FM Estava aqui pensando naquele navio cor de chumbo que em 1995 surge em teu horizonte estético trazendo a bordo as figuras que por algum momento haviam desaparecido dentro da paisagem de uma nova fase de tua pintura. É uma imagem muito bonita e que me faz pensar sobre a conexão entre a realidade e a criação, mundo exterior e mundo interior. Como se descortina em ti essa conexão entre dois mundos? São, de fato, dois mundos?

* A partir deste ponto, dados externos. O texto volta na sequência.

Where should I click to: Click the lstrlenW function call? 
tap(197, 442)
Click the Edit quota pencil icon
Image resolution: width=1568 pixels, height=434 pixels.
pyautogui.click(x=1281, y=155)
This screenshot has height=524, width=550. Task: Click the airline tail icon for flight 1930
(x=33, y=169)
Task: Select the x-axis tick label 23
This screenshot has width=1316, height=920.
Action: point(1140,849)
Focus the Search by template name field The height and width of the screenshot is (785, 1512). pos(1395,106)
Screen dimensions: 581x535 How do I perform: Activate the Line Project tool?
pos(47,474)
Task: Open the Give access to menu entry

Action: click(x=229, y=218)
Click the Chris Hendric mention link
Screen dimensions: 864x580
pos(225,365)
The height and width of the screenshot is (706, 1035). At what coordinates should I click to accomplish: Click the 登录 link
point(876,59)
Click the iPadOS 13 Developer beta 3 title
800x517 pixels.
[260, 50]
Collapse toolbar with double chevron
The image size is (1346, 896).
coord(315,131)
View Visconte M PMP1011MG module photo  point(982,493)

SL São sim dois mundos, porém complementares e indissociáveis. O que me faz pensar que os dois sejam em verdade um. Vejo a questão da conexão entre os dois mundos de forma particular. O elo é um terceiro elemento, me parece. Esta concepção em tríade sugere, ao fim, uma realidade complexa, o real com o qual lidamos na experiência cotidiana. Para mim, logo no inicio, foram estas as questões essenciais. Hoje sinto que a coisa é ainda mais complexa, sinto que há algo presente sobre o qual nada ou quase eu posso falar. Trata-se de um dado imponderável, algo que atua à revelia de minha consciência manipuladora, mas que efetivamente consubstancia, para mim, a realidade de significado. O que me parece mais próximo ao que eu estou tentando expressar é a concepção da idéia da Graça.
A pintura cumpre em mim esta função, elemento comunicante entre o dentro e o fora e além. Deste além fala a pintura só, em silêncio.